Я вам про Ваню расскажу. Однажды мы в коридоре рядом с его комнатой играли с другим мальчиком. Сиделка заметила, что Ваня заинтересовался и ухом поворачивается к двери, и попросила нас переместиться к нему в палату. Я заглянула к Ване и говорю: «Ага, Ванька, ты, оказывается, подслушиваешь?!» Вы бы видели его улыбку от уха до уха! Понимаете, он откликнулся на мои слова! Он включился в общение! Вот это и есть мой источник вдохновения.
В любимом «Музее пряника». Лиля расписывает лошадку
— И все-таки работа с тяжелобольными детьми – это стресс, как ни крути. Нужно где-то черпать силы. Что вас поддерживает?
— Главная поддержка для меня — вера. Не представляю, на что бы я опиралась, если бы у меня ее не было. В самом начале своей работы я общалась с Фредерикой де Грааф из Первого московского хосписа. Она говорила, что в нашей работе нужно оставлять место Богу. Я часто вспоминаю этот совет. Что я могу сама по себе?
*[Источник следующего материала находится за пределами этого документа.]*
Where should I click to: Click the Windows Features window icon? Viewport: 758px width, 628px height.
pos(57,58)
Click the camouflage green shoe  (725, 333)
Я обычный человек, у меня не всегда хватает таланта сымпровизировать, придумать что-то по ситуации, найти нужные слова, поступать правильно. И вот я иду к ребенку и прошу: «Господи, я не знаю, что сейчас будет. Помоги, разреши ситуацию так, как Ты хочешь». Там где мы своими силами не справляемся, нужно просто доверять решение Богу.
— Нравится вам такая работа?
— Да, это счастье, что Господь меня сюда привел. Я всегда хотела заниматься с особыми детьми. С обычными детками и без меня есть кому работать. А здесь… Здесь я чувствую себя на своем месте.